**Source data:**
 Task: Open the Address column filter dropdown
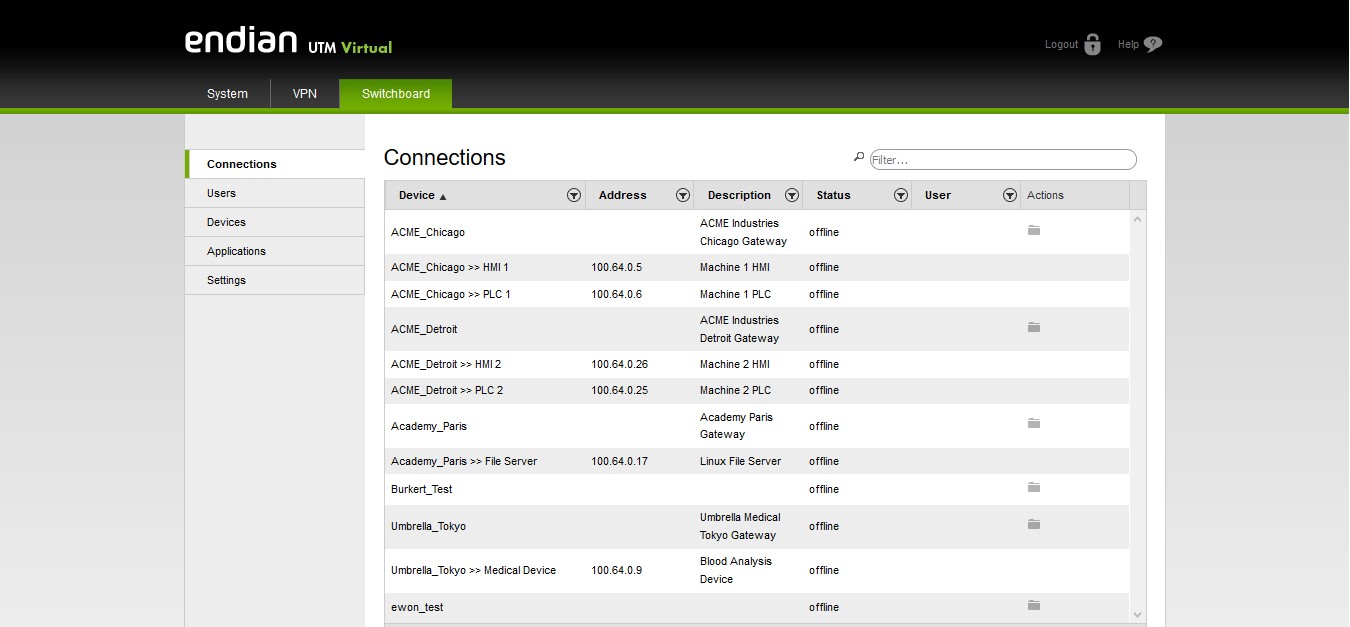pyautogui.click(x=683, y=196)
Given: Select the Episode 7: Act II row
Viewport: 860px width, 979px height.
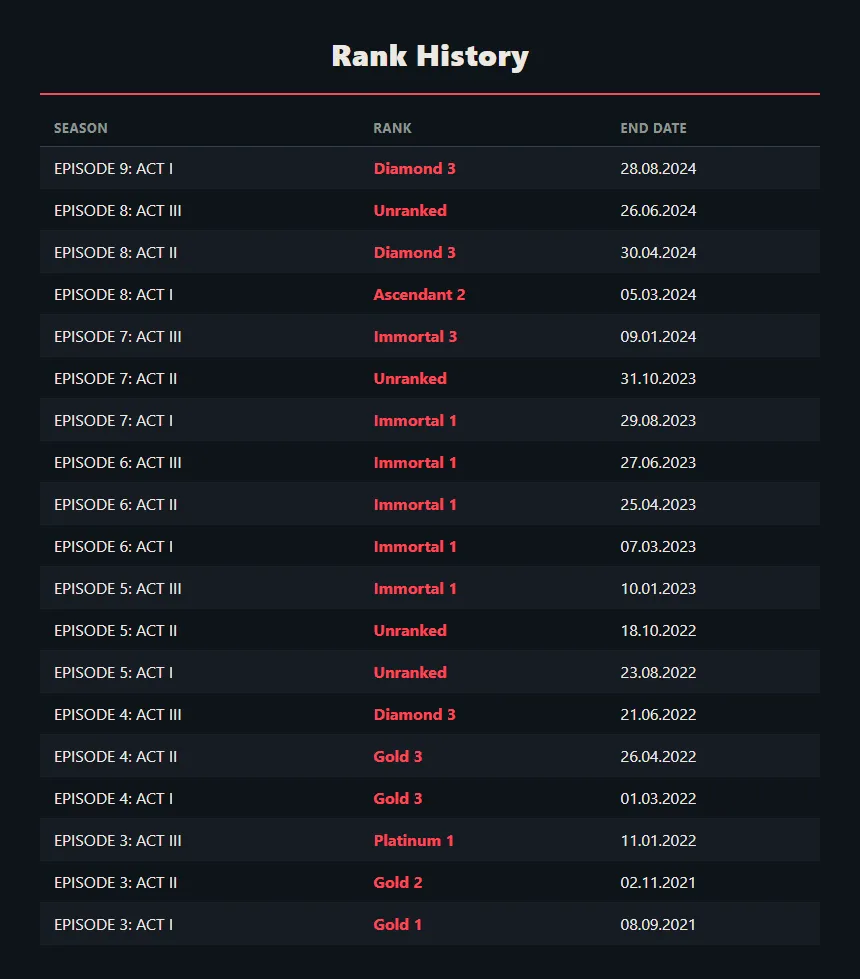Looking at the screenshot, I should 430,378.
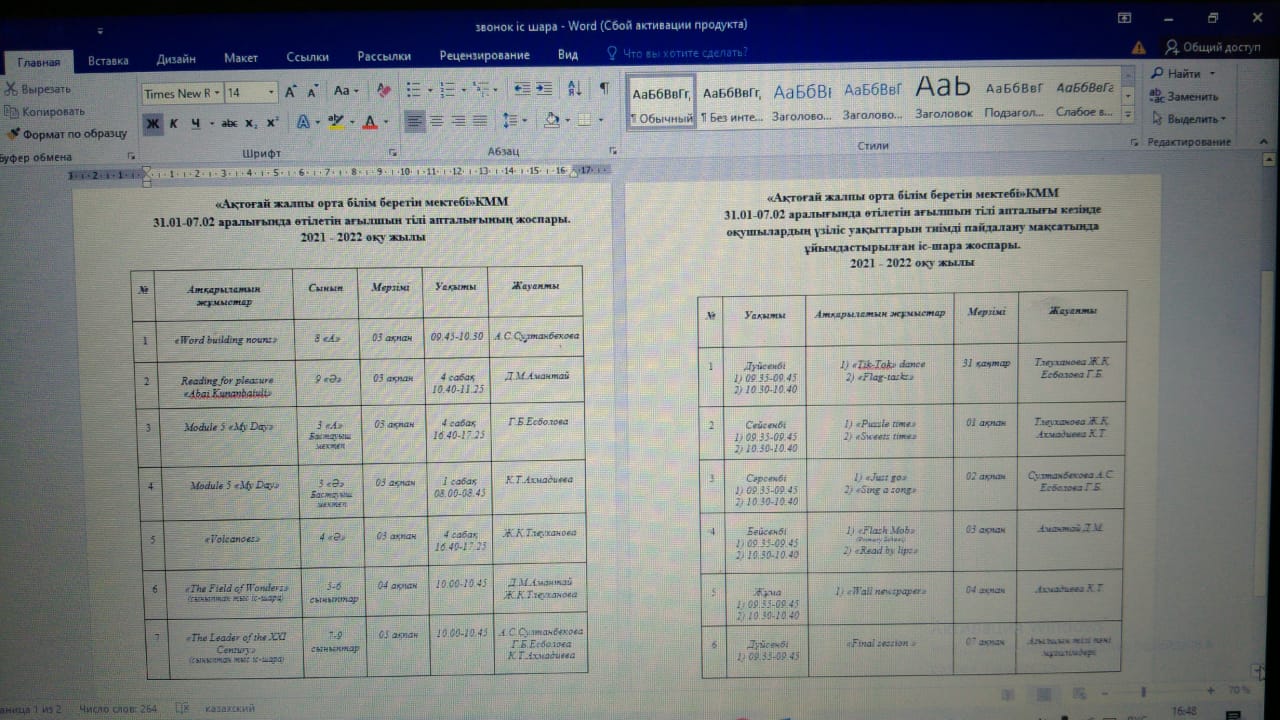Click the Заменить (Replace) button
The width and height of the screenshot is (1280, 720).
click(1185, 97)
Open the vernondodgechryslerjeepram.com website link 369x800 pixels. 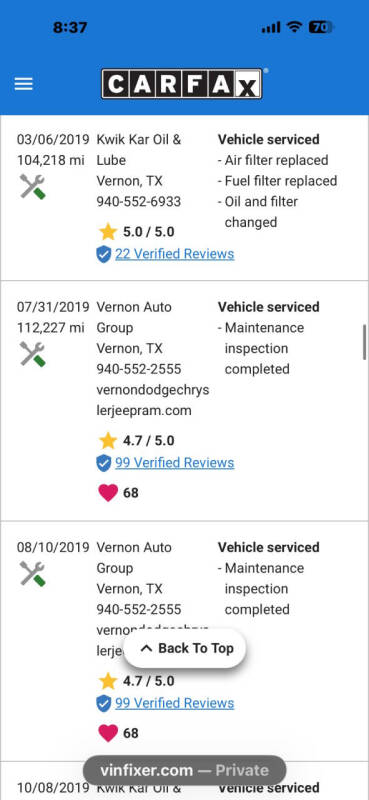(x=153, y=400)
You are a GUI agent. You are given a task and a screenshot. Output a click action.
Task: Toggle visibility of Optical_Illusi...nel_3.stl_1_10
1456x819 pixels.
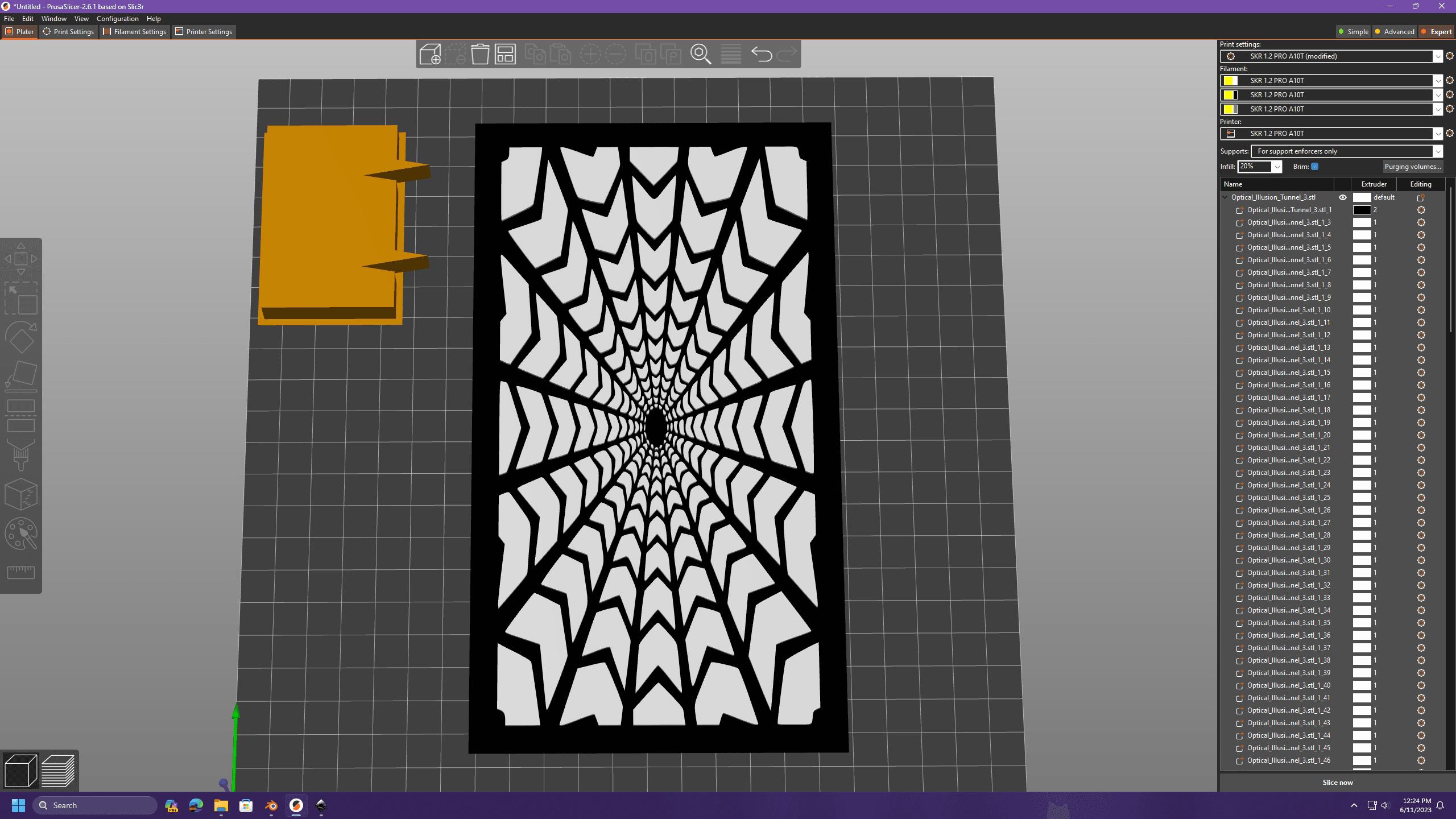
--
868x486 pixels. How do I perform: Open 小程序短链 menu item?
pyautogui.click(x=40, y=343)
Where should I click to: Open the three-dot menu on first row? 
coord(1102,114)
---
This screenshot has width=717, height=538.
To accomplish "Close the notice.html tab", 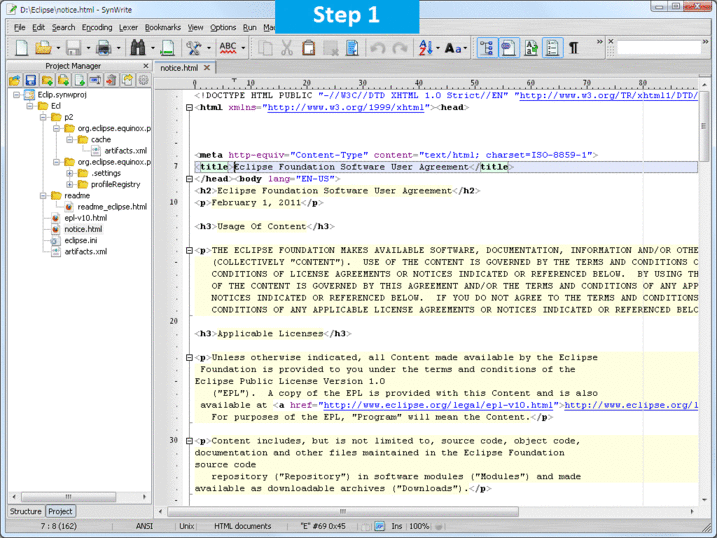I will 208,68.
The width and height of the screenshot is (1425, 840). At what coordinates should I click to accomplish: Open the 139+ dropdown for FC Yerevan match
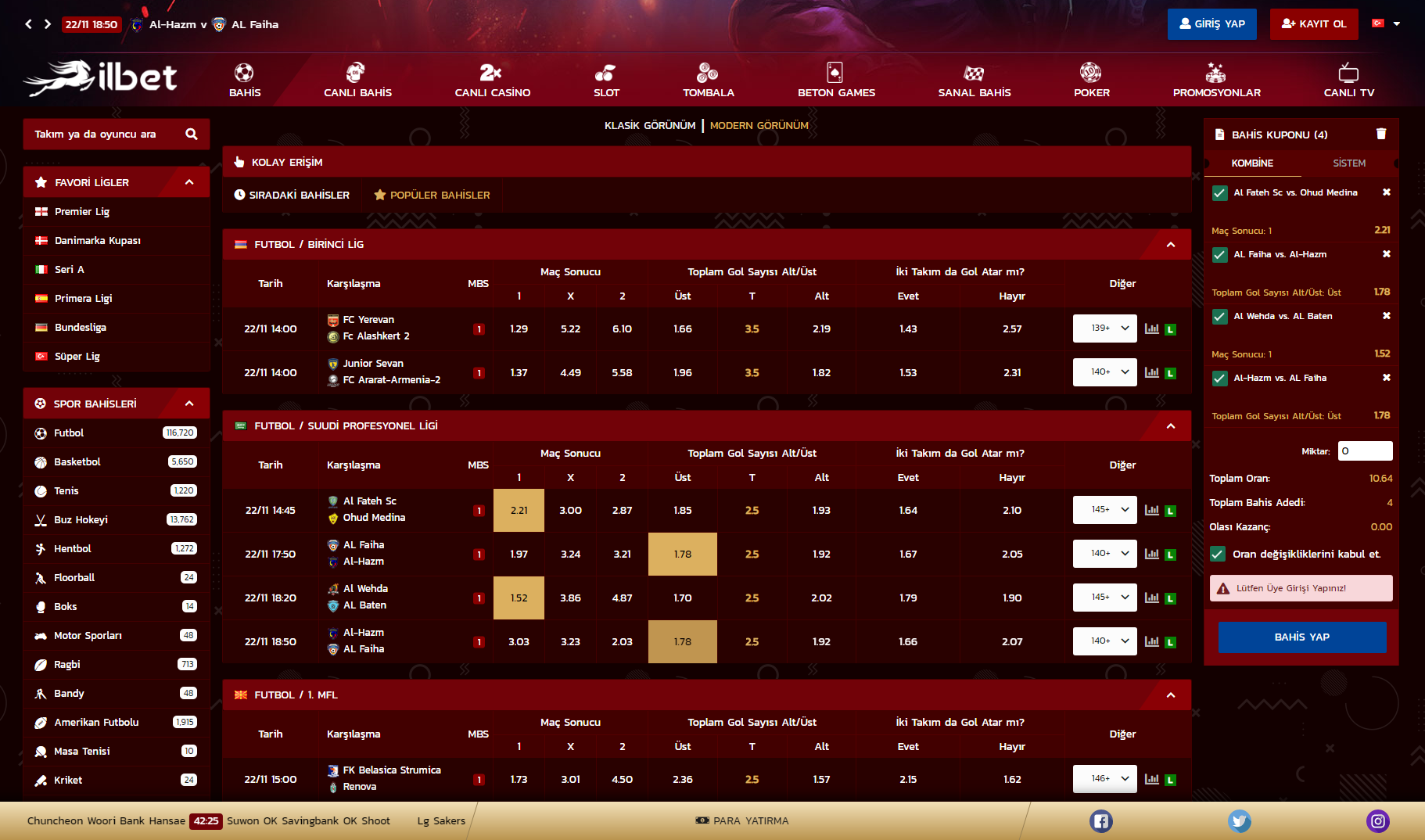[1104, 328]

**What you will do:** The stretch of entries above that starts with the line containing "You are a GUI" and goes on through the line containing "1456x819 pixels." is to be transcribed exactly, and no other line is to be transcribed.

**Exercise solution:**
You are a GUI agent. You are given a task and a screenshot. Output a click action.
Task: Toggle visibility of Optical_Illusi...nel_3.stl_1_10
1456x819 pixels.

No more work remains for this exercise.